Babolat Viper Soft Juan Lebrón 3.0 ganha por 19 pontos
Babolat Viper Soft Juan Lebrón 3.0 obtém 94/100 contra 75/100 da Starvie Brava. A sua maior vantagem está em ponto doce (+28).
“A Viper Soft Juan Lebrón 3.0 pega na mesma fórmula Black EVA de 365g que já funciona na Technical Viper Soft e veste-a numa carcaça de diamante com a assinatura de Juan Lebrón. A potência recua em relação ao pico de nível profissional da Viper JL standard, ficando ainda assim num sólido 82, e em troca o controlo e o conforto sobem para valores altos nos 70 e nos 80, o que faz desta uma raquete genuinamente equilibrada, não apenas um compromisso. A manobrabilidade também melhora, por isso o diamante com balanço na cabeça parece menos castigante quando tens de te mexer à rede. O senão é a disponibilidade: por agora há apenas um retalhista a tê-la em stock, com um preço igual ao da Viper JL standard, que é muito mais agressiva. Não é, portanto, a alternativa mais económica que a Technical Soft representa.”

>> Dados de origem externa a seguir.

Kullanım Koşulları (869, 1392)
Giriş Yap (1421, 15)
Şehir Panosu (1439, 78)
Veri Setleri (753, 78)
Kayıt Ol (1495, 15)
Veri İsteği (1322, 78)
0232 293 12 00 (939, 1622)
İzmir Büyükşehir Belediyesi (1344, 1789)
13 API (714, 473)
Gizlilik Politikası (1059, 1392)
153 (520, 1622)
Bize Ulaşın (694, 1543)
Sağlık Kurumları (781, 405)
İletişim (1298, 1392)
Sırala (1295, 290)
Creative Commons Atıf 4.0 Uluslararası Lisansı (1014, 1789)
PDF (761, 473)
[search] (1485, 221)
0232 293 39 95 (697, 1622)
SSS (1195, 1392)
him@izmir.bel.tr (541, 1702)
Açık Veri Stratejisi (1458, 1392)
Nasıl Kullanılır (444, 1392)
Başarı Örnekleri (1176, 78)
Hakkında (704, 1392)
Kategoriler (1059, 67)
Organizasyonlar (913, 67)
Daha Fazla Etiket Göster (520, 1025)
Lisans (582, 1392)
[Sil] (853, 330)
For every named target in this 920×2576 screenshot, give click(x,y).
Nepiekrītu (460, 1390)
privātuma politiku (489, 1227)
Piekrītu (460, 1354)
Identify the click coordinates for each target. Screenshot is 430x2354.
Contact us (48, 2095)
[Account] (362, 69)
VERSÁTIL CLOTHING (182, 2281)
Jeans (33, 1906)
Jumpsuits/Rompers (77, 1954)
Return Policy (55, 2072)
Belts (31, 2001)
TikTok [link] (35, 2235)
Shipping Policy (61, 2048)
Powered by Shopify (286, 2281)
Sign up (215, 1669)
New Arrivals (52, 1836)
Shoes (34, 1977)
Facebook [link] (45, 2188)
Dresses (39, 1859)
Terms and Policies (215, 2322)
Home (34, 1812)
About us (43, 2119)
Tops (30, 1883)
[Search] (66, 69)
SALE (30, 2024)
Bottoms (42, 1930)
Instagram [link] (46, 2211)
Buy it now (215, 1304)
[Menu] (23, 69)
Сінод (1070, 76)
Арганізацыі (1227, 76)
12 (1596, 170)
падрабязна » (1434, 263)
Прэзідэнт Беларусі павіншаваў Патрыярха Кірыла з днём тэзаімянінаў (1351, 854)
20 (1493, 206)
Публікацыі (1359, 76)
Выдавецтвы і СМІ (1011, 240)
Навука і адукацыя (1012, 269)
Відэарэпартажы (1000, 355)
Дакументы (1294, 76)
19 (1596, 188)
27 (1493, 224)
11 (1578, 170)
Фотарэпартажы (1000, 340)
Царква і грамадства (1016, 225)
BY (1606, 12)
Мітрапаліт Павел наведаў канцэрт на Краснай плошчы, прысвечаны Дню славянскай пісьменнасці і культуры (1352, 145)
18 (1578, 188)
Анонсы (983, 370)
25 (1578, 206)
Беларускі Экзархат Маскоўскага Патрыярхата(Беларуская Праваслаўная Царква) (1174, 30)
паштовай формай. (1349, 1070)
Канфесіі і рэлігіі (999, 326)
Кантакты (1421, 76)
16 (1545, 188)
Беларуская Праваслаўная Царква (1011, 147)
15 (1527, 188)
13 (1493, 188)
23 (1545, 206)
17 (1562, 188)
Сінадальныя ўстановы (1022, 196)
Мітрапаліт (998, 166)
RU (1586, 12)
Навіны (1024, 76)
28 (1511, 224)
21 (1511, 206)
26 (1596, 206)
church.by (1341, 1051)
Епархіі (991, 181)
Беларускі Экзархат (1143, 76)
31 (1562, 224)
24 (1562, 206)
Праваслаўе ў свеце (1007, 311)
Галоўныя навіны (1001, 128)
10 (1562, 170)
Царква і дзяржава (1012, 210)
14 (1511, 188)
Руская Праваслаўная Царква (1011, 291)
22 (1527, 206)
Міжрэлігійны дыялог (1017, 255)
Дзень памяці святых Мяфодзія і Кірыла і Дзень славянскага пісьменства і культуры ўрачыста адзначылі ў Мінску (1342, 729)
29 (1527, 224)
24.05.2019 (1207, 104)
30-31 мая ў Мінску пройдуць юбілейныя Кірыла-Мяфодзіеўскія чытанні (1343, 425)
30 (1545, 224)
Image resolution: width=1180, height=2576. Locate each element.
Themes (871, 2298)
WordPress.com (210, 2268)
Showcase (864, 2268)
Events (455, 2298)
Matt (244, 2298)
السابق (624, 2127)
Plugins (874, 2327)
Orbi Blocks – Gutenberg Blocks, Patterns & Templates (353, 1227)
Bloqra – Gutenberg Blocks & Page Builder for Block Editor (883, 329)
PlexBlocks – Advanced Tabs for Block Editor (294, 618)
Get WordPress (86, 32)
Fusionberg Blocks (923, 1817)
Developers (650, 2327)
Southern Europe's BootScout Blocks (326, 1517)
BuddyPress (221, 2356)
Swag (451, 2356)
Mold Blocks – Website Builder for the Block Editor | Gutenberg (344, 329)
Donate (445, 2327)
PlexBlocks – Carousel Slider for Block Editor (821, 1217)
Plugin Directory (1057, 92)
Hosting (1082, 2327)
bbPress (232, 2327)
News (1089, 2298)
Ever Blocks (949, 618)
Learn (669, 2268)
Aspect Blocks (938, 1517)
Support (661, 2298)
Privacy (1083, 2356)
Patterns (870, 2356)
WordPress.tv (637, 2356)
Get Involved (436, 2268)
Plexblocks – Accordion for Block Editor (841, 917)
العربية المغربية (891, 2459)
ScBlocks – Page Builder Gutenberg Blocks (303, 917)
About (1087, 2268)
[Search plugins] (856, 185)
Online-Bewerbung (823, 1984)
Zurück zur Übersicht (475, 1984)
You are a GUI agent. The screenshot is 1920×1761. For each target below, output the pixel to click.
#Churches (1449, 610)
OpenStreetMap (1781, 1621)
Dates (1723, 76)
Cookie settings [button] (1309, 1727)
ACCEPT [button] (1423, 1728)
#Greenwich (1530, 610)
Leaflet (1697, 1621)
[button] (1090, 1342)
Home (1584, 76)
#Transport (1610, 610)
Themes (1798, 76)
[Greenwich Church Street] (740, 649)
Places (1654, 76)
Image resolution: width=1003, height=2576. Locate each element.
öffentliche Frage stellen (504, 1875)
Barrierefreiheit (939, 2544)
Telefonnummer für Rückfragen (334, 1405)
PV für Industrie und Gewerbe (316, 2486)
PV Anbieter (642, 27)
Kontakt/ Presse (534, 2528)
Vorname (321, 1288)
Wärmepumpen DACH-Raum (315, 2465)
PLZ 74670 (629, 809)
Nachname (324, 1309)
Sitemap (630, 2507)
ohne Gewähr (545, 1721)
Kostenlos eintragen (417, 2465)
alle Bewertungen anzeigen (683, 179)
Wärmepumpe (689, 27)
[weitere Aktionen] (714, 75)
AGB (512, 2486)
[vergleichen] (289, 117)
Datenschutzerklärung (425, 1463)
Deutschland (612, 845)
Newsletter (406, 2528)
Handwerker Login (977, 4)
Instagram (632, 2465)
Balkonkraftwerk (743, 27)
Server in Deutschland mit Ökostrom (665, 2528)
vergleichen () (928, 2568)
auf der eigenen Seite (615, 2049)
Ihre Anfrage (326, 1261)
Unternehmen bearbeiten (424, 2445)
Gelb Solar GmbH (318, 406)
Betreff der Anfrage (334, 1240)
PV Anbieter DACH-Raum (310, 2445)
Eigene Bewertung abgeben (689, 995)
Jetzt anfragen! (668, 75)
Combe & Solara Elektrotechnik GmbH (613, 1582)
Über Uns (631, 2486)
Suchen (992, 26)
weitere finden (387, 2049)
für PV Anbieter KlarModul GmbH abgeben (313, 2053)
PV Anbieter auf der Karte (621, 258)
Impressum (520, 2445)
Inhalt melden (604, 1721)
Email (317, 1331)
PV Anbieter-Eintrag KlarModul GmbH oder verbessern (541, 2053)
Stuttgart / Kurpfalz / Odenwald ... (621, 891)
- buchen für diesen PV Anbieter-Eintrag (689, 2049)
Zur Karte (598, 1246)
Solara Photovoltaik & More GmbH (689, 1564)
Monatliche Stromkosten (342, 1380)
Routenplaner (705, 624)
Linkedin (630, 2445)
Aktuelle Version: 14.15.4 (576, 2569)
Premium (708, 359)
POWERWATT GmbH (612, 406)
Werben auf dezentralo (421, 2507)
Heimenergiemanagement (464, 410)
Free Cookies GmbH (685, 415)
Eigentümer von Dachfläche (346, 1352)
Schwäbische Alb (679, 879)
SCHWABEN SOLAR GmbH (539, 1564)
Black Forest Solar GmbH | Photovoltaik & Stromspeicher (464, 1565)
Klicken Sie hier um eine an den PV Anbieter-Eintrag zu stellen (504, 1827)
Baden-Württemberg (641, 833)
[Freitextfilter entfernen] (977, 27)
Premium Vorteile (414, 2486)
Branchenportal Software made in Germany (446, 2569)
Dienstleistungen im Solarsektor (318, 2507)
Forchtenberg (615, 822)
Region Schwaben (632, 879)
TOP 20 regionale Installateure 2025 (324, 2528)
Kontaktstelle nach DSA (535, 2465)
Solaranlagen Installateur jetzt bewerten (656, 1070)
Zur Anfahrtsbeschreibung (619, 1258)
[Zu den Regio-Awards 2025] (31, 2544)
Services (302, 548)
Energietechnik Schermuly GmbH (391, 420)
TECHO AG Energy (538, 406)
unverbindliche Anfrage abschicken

“A Brava 2025 é a atacante de volume da StarVie: uma construção substancial de 380 g com núcleo Soft EVA e cara 15K que produz potência 76 com a solidez característica da casa artesanal. O controlo 67 e os termos algo firmes de 67/66 pedem disciplina em desenvolvimento; a manobrabilidade 66 pede antecipação. O valor 68 carrega o prémio do artesanato espanhol num patamar onde as marcas económicas são implacáveis. A cara 15K e a construção artesanal são os atrativos genuínos; a aritmética é o obstáculo genuíno. Para fiéis da StarVie a construir um jogo de ataque, é defensável; para compradores mais calculistas, as Lok deste mundo esperam.”